(Pixel coordinate grounding data)
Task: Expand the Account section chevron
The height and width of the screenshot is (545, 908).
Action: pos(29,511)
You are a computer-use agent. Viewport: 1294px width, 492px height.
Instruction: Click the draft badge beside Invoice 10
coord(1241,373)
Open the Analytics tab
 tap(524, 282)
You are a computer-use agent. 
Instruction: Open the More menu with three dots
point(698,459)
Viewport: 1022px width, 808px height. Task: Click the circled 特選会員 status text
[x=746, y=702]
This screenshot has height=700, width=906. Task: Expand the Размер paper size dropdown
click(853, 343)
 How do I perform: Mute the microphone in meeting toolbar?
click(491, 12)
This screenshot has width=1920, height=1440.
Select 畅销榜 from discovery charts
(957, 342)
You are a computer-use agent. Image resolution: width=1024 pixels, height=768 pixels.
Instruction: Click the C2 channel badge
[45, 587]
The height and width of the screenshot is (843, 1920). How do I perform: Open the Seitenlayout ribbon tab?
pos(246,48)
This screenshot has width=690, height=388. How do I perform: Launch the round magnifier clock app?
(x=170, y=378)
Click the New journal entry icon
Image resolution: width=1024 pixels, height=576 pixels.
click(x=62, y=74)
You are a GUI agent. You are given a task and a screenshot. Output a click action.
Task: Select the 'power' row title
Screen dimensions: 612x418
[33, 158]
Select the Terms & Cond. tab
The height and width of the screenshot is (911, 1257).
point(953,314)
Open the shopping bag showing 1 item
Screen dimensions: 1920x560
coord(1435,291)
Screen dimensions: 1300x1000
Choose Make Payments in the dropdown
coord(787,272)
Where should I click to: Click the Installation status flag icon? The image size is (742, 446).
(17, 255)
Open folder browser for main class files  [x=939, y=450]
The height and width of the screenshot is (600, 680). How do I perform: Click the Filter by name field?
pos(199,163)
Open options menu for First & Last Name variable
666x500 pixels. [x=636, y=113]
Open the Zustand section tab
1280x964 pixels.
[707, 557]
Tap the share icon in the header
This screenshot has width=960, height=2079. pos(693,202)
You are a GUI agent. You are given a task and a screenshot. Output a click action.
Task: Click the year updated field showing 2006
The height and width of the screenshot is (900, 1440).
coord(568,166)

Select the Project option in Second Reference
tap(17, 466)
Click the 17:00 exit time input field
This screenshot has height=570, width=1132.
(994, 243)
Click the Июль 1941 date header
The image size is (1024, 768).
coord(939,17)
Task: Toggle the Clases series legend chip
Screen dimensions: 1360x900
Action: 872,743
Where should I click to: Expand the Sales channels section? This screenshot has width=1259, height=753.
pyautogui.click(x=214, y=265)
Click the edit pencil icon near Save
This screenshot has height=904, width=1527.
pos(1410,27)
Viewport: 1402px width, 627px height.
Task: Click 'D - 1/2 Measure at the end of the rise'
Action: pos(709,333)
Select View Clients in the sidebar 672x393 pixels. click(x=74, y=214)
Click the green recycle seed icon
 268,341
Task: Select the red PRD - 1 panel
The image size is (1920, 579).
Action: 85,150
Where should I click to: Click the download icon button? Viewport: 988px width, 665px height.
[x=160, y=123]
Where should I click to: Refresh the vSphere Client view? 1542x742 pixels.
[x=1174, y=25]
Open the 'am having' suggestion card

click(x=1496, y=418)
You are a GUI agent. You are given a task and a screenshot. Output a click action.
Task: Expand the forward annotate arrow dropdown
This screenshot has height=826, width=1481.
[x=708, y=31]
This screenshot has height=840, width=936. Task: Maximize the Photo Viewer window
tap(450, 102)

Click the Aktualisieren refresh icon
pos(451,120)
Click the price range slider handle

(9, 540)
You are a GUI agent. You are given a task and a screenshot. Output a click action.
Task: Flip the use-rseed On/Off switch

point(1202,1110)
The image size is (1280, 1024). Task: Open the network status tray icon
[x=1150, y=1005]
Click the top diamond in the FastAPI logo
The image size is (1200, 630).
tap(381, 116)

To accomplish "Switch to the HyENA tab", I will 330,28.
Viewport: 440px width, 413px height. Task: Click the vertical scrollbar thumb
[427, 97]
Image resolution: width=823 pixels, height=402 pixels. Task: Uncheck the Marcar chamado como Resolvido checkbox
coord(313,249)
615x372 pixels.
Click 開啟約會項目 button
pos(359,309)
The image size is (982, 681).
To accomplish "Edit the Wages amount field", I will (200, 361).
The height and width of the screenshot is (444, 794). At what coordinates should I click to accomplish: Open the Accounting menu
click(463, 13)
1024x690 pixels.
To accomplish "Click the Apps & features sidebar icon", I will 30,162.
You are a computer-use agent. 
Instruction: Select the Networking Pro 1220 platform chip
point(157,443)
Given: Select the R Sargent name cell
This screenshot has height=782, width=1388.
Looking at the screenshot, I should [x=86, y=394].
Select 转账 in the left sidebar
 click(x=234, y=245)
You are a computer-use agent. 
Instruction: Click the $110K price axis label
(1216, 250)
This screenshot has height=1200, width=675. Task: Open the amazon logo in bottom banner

WHAT IS NEEDED -> Please retype, without any change, the line containing "1024x690 pixels." and every line after it to the end of the entries above, and only those.

ANSWER TO THE PROBLEM ->
1024x690 pixels.
To accomplish "Click the Apps & features sidebar icon", I will 30,162.
You are a computer-use agent. 
Instruction: Select the Networking Pro 1220 platform chip
point(157,443)
Given: Select the R Sargent name cell
This screenshot has height=782, width=1388.
Looking at the screenshot, I should [x=86, y=394].
Select 转账 in the left sidebar
 click(x=234, y=245)
You are a computer-use agent. 
Instruction: Click the $110K price axis label
(1216, 250)
This screenshot has height=1200, width=675. Task: Open the amazon logo in bottom banner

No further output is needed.